Pr S. Zuily du service de médecine vasculaire du CHRU de Nancy à l’initiative de cette étude :
Outre les facteurs de risques classiques (hérédité, prise d’une pilule contraceptive, suites d’une immobilisation ou d’une intervention chirurgicale), la crise sanitaire a mis en évidence un risque inhabituellement élevé de thromboses des veines et d’embolies pulmonaires chez les patients hospitalisés pour une COVID-19, en particulier chez les malades de soins intensifs et ce malgré un traitement anticoagulant à dose habituelle. Compte tenu du nombre grandissant de patients COVID dans ce cas, la question était de savoir si, en augmentant les doses de traitement anticoagulant, on pouvait réduire le risque de thrombose sans d’augmenter de manière déraisonnée le risque de saignement. Nous devions donc réaliser une étude en urgence.
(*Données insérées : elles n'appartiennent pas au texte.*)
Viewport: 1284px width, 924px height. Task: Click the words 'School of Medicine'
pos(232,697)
« J’ai fait appel aux réseaux de recherche « F-CRIN » sur la thrombose INNOVTE et sur les complications cardio-rénales INI-CRCT pour faire en sorte de mobiliser rapidement les troupes non seulement au CHRU de Nancy, mais aussi partout en France et c’est là que l’essai Covi-Dose est né ».
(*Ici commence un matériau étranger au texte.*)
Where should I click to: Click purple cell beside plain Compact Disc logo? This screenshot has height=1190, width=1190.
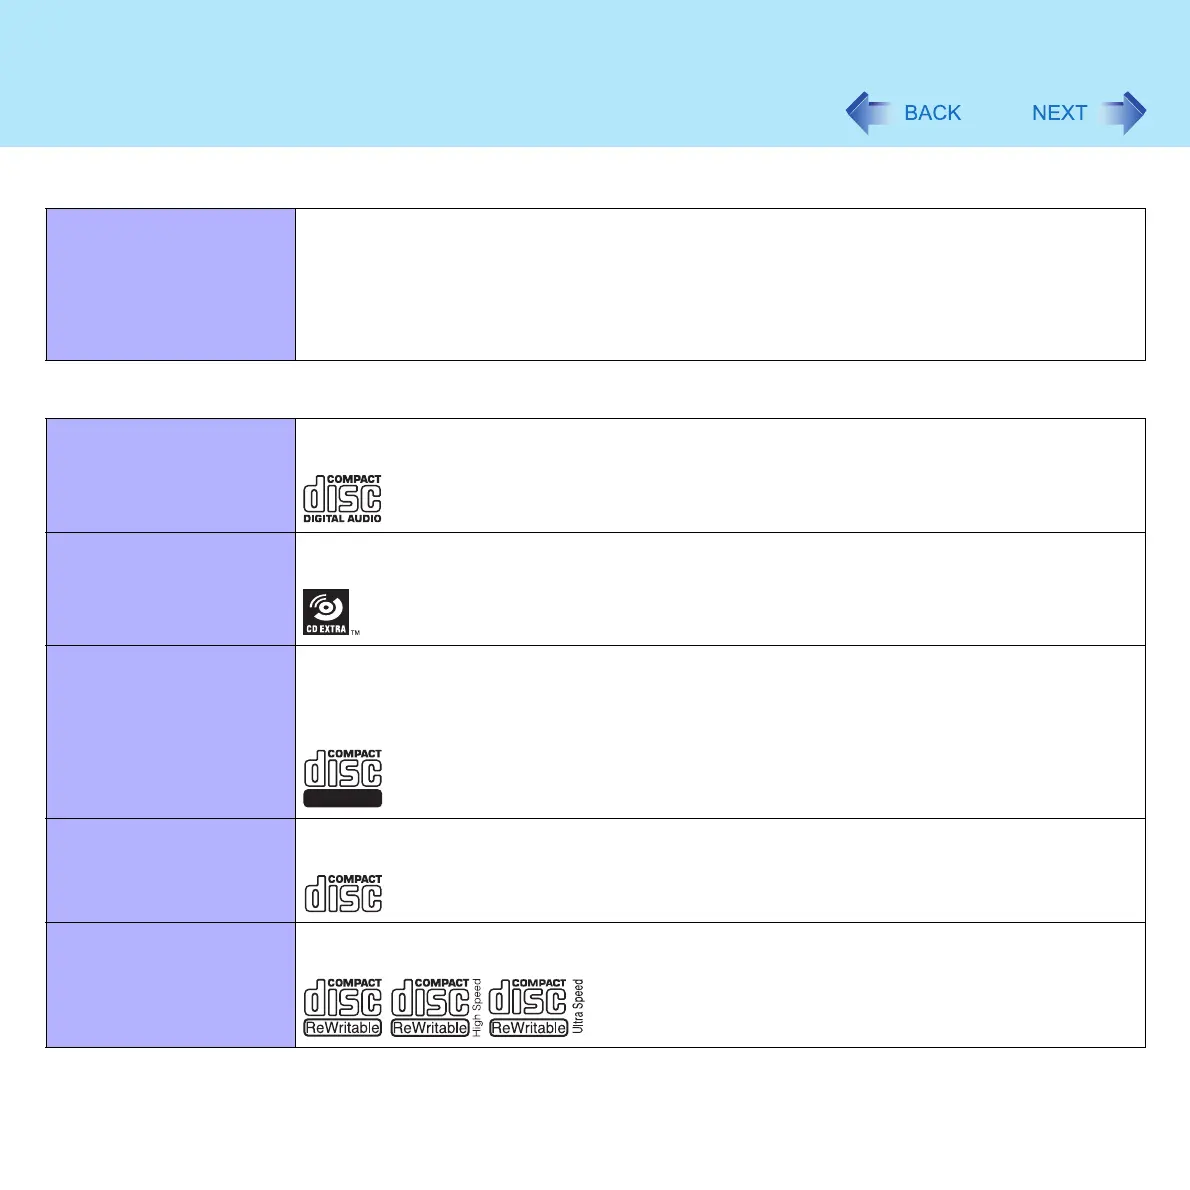pyautogui.click(x=171, y=870)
50 à 150 000 morts par an en France d’une thrombose veineuse ou d’une embolie pulmonaire
L’infection COVID-19 s’accompagne d’un sur-risque thrombotique veineux, artériel et microvasculaire. La prévention du risque thromboembolique veineux et la surveillance de l’hémostase (arrêt des saignements) est un enjeu national et international. Outre son intérêt pour l’épidémie actuelle et les malades actuellement hospitalisés pour COVID, ces travaux vont contribuer à faire avancer la recherche médicale dans la prévention de la Maladie Veineuse Thrombo Embolique (MVTE). Une pathologie qui touche 50 000 à 150 000 patients en France et est responsable de 5 000 à 10 000 décès chaque année. Cette maladie regroupe les thromboses veineuses superficielles ou profonde (phlébite/ caillots de sang dans une veine le plus souvent au niveau des jambes) et l’embolie pulmonaire (migration de ces caillots dans les poumons). C’est la troisième cause cardiovasculaire de décès en Europe, et l’une des premières causes de décès des moins de 45 ans en France.
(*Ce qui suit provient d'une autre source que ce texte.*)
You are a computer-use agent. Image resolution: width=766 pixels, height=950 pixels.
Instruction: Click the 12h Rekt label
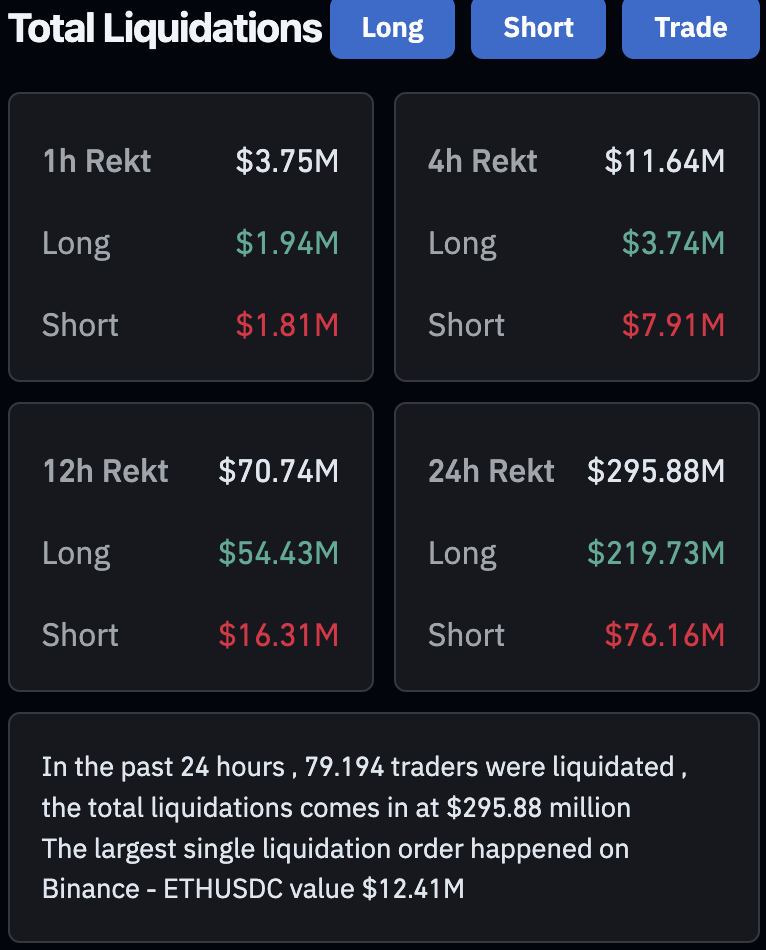(x=105, y=471)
Question à Francis COUTURAUD, Service de Pneumologie, CHU de Brest
Quelles sont les avancées de la recherche française sur la thrombose ?
« Nous avons actuellement plus de 15 essais cliniques en cours et avons mis en place des protocoles phares pour des milliers de patients. Nous sommes par exemple les seuls au monde à travailler sur la personnalisation et l’optimisation des doses de traitement anticoagulant chez les patients à très haut risque de récidive de thrombose : patients avec thromboses inexpliquées (essai « RENOVE »), patients avec cancer (essai « APICAT »), insuffisants rénaux (essai « VERDICT »), chirurgie bariatrique (essai de phase I « ABSORB»). Avec les équipes hollandaises, nous avons validé le premier algorithme de diagnostic de l’embolie pulmonaire chez la femme enceinte (essai ARTEMIS) ; et notre réseau a participé activement à un essai international sur l’anticoagulation préventive optimale chez la femme enceinte à haut risque de thrombose (essai HIGHLOW) ».
« Dans le cadre de l’étude des patients à profils particuliers, nous avons aussi montré que les patients atteints d’exacerbation de maladies bronchiques chroniques étaient à très haut risque d’embolie pulmonaire et qu’une recherche systématique de l’embolie pulmonaire était indiquée dans ce contexte (essai « PEP »). Enfin, nous avons publié la plus grande étude de validation des outils permettant de traiter certains patients atteints d’embolie pulmonaire en ambulatoire (essai «HOME-PE»), ce qui représente une transformation profonde des pratiques cliniques. Tous ces programmes de recherche clinique conduisent directement à un changement des pratiques, des recommandations internationales et à une amélioration majeure du pronostic des patients atteints de maladie veineuse thrombo-embolique ».